It was back to square one for Sterling on Tuesday - or nearly - as stronger-than-expected readings on US retail sales and on a key factor sector survey in the States boosted Treasury note yields.
Those two data points saw the yield on the benchmark 10-year US government note jump by as much as nine basis points to 3.09% - its highest level since 2011.
In exchange, the pound fell back to where it was at the start of 2018, although it remained just above the year-to-date lows of 1.3460.
As of 2020 BST, cable was down by 0.39% at 1.35038, while the US dollar
spot index was climbing by 0.68% to 93.2130 and trading near a six-month high.
Making life harder for the pound, data out earlier in the day showed UK wage growth cooling to a quarterly rate of change of 2.5% in annualised terms for the three months to March, versus 3.5% six months ago.

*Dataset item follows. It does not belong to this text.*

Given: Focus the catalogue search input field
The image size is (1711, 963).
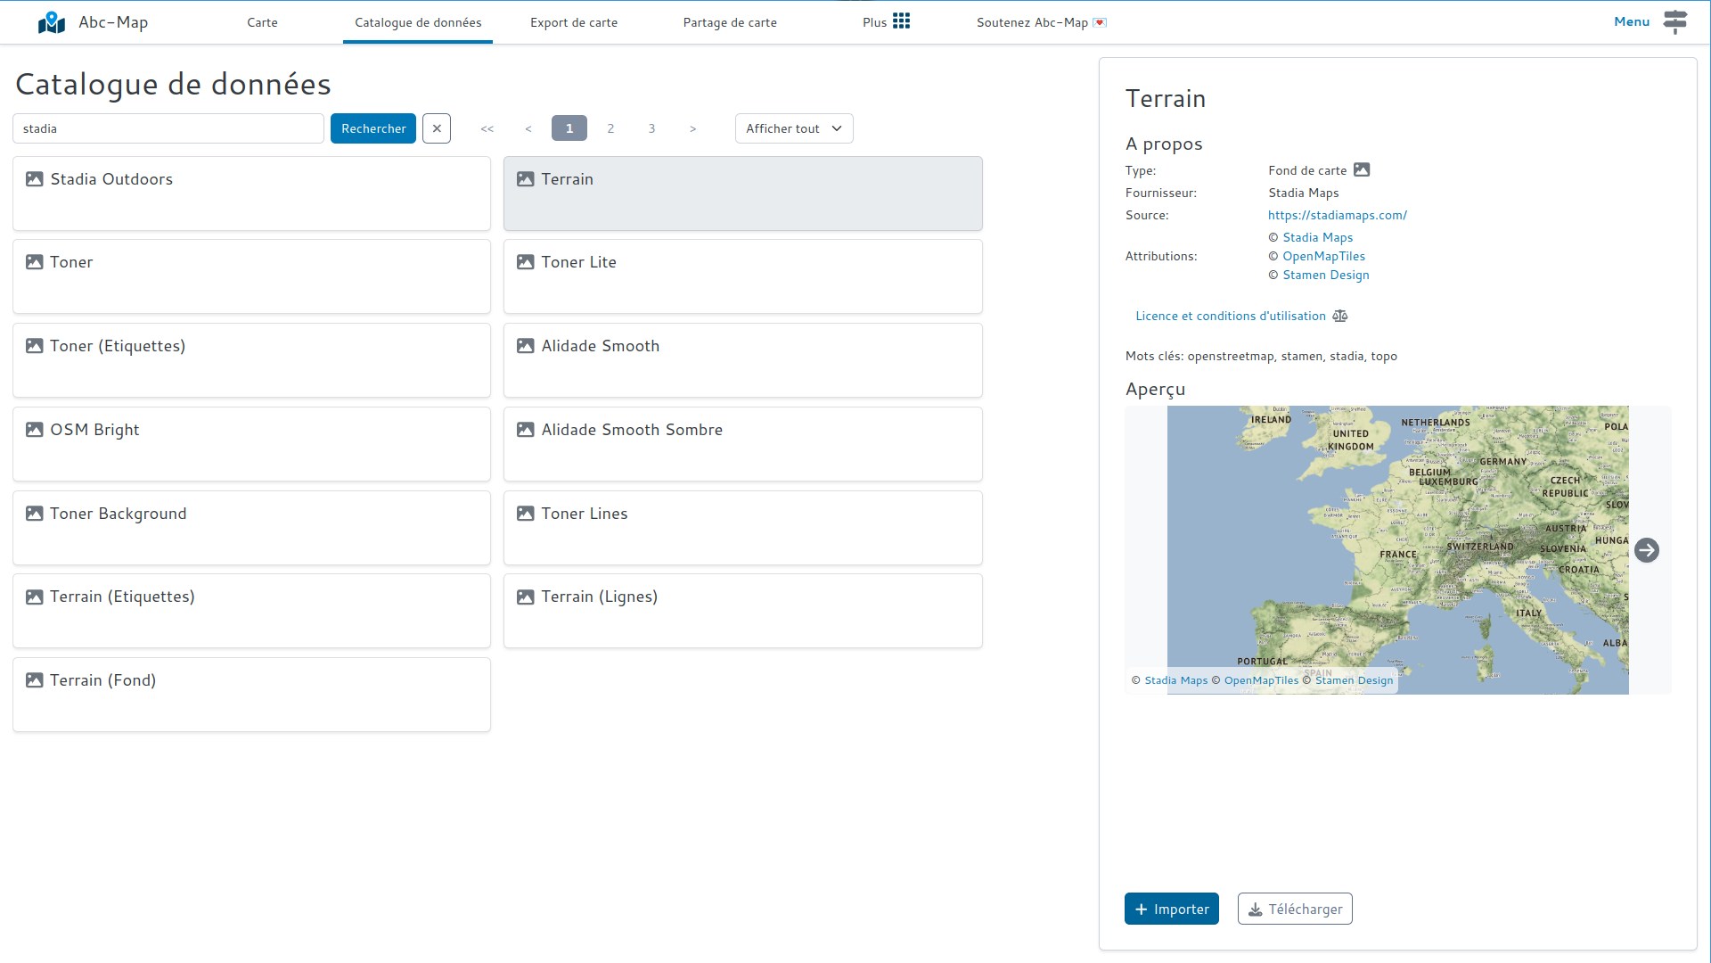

According to economists at Barclays Research, such a pace was "just about in line with price stability but clearly not inflationary".
On a more positive note, according to multiple analysts, and also in quarterly terms, employment growth was up by 197,000, its fastest clip since 2015.
Nonetheless, one City-based analyst chose to call attention to the drop in the latest claimant count figures, which increased by 31,200 (consensus: 7,800) in April, alongside an upwards revision to the figures for March.
The number of job vacancies also picked-up, ONS said.
The European single currency fared even worse, falling by 0.74% against the US dollar to 1.18388.
It was undermined by data released earlier in the session showing that German economic growth slowed to a 0.3% quarter-on-quarter pace (consensus: 0.4%) at the start of 2018.
That was half as fast as the preceding quarter's growth, which admittedly followed an out-sized gain of 0.7% during the third quarter.
Turkish lira pummeled, Argentine peso bounces back
Yet the real fireworks on Tuesday were in the emerging markets space, amid very sharp selling in the Turkish lira and Argentine peso.
The US dollar gained 2.10% against Turkey's currency after President Recep Tayyip Erdogan flagged his intention to tighten his grip on the central bank and the economy after next month's elections.
In an interview with Bloomberg TV, Erdogan said that once the country has transitioned into a full "presidential system", its central bank will have to heed his calls for lower interest rates.
The dollar on the other hand was on the back foot against the Argentine peso, retreating by 3.72% to 24.0553.